Unicaja and Liberbank agree to their merger

The Unicaja and Liberbank boards of directors, meeting in an extraordinary way this afternoon, have approved their merger. They will create the fifth largest bank by assets in Spain: they will reach 108,000 million euros with the more than 62,000 million that Unicaja contributes and the almost 47,000 that Liberbank incorporates. In this way they surpass Bankinter, which is relegated to sixth place, with its 96.8 billion euros in assets.

In accordance with the relevant event sent to the National Securities Market Commission at seven in the afternoon this Tuesday, the proposed exchange rate is one newly issued Unicaja share with a par value of one euro for every 2.7705 Liberbank shares with a par value of two euro cents each. In the document, Unicaja appears as the “absorbing company” and Liberbank, as the “absorbed entity”.

The operation will imply that Unicaja will have to carry out a capital increase for a total maximum nominal amount of 1,075 million euros. Although this amount could vary depending on the Liberbank treasury stock or the Liberbank shares that Unicaja may have at the time the merger is executed.

The common merger project is expected to be submitted to the approval of the general shareholders’ meetings of Unicaja Banco and Liberbank, which will be held, according to the entities, foreseeably during the first quarter of 2021. Once the operation has been approved in these bodies and once the mandatory administrative authorizations have been obtained, Unicaja will acquire by universal succession all the rights and obligations of Liberbank. This means that the operation will be implemented through the absorption of Liberbank by Unicaja, with the extinction of the former and the transfer en bloc of all its assets to the latter. Hence, Liberbank shareholders will receive Unicaja Banco shares in exchange.

In accordance with the calendar communicated to the CNMV, The merger is scheduled to be completed late in the second quarter or early in the third quarter of next year.

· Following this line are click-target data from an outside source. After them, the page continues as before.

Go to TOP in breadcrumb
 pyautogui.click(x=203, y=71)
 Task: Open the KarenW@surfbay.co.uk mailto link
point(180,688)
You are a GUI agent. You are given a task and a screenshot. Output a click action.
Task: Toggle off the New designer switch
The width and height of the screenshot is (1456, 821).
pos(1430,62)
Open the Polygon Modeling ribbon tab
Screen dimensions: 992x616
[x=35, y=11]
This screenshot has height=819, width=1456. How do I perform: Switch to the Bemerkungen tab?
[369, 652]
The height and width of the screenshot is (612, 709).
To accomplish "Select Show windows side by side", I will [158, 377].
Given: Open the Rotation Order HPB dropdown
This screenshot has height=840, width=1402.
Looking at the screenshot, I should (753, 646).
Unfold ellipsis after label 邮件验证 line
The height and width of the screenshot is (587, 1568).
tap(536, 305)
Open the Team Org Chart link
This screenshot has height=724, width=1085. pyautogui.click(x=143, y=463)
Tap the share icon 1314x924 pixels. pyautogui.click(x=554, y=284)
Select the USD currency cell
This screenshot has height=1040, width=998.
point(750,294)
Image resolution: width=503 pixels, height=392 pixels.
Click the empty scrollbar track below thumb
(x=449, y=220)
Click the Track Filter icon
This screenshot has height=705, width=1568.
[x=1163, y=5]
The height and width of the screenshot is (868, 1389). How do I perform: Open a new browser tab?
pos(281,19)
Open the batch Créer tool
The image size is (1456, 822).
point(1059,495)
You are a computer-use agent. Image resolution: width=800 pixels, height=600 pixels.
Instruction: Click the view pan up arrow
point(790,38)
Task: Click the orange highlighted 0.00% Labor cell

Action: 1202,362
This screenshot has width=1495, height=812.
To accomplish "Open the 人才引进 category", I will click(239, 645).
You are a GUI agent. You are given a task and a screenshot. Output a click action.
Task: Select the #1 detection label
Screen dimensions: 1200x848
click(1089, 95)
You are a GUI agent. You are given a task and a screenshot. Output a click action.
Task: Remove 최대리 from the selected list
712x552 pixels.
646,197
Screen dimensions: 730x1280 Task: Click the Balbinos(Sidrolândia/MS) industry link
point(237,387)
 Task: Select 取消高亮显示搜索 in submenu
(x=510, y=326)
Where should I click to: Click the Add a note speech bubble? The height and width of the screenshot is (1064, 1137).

The merger agreement also includes the agreement finally reached regarding one of the issues that generated the most harshness during the negotiations: The current president of the Unicaja board of directors, Manuel Azuaga, will maintain the presidency of the new entity. Meanwhile, Manuel Menéndez, current CEO of Liberbank, will take on this same role on the board of directors of the bank resulting from the merger. In any case, the document states, within a maximum period of two years from the full effectiveness of the merger with its registration, the board of directors will modify Unicaja’s governance model -that will be the name of the new entity- so that the chairmanship of the board becomes non-executive and the functions of the CEO are adapted. Likewise, Will “reassess” the CEO. This means that the decision on who will occupy the first executive position of the new entity is delayed to 2023.

Likewise, the board of directors will be made up of fifteen members: seven proprietary directors (four representing Unicaja and three proposed by Liberbank), six independent directors (four proposed by Unicaja and two by Liberbank) and two executive directors, Azuaga and Menéndez.

If in assets the entity resulting from the merger will be the fifth largest in the Spanish market; It will also occupy that position in the deposit ranking; while in gross credit to customers it will be the sixth. Furthermore, from a commercial point of view, the integration of Unicaja and Liberbank will allow the combined entity to expand its presence to 80% of the Spanish territory.

The entities indicate that the overlap will be reduced in the geographical areas in which they are present today and where both have a great historical roots. According to its figures, this complementarity in the branch network and in the area of ​​operation of both entities will allow the new bank to have leading market shares in at least four autonomous communities.

Despite the latter, these entities do not rule out possible job cuts. They are placed at a time after the execution of the merger to analyze their overlaps, duplications and economies of scale, since for the moment no decision has been made in relation to the labor-related measures that will be necessary to adopt to proceed with the integration of templates as a result of the merger.